* [Testo fornito]
Con l’industrializzazione e il boom economico, tale pratica è stata messa in disparte per ritornare in auge con l’avvento della “green policy” dagli anni ’70, passando quindi da una lotta senza quartiere contro le erbe infestanti, per giungere alla completa riabilitazione agronomica, culturale e ambientale delle piante spontanee. Del resto anche la stessa “dieta mediterranea” conduce, se vogliamo, ad un’alimentazione povera ma preziosa, ricca di elementi minerali e di numerose virtù nutraceutiche, come confermato anche da uno studio dell’Università di Pisa pubblicato sulla rivista “Scientia Horticolturae” del 2016.

Poiché si assiste sempre più ad un rinnovato interesse per le erbe spontanee, per via anche della crescente domanda di cibi genuini, molte sono le iniziative, tra cui numerosissime sagre a livello locale, che si occupano di far rivivere i saperi e gustare i sapori dei piatti delle varie tradizioni culinarie anche per salvaguardare la biodiversità dei territori e l’identità culturale delle popolazioni.

Si tratta di restituire al futuro quelle antiche pietanze che generazioni contadine stanno portandosi nella tomba, ripensando e riattualizzando il concetto di “foraging” con la nostra cucina amatoriale, mettendo alla prova la creatività e la vena artistica di ognuno armonizzandola con le pratiche di condivisione e piacere socializzato.

* [Sezione dati]
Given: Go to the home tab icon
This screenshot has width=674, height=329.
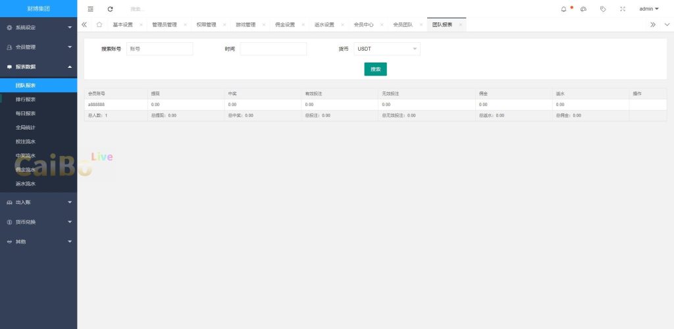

* [Consegna 1] Riproduci fedelmente il passo del brano sulle erbe spontanee che comincia con le parole "Si tratta di" e si chiude dopo "e piacere socializzato.".
* [Consegna 2] Quali espressioni compaiono tra virgolette nel brano sulle erbe spontanee? Elencale tutte.

* [Soluzione completa 1]
Si tratta di restituire al futuro quelle antiche pietanze che generazioni contadine stanno portandosi nella tomba, ripensando e riattualizzando il concetto di “foraging” con la nostra cucina amatoriale, mettendo alla prova la creatività e la vena artistica di ognuno armonizzandola con le pratiche di condivisione e piacere socializzato.

* [Soluzione completa 2]
- green policy
- dieta mediterranea
- Scientia Horticolturae
- foraging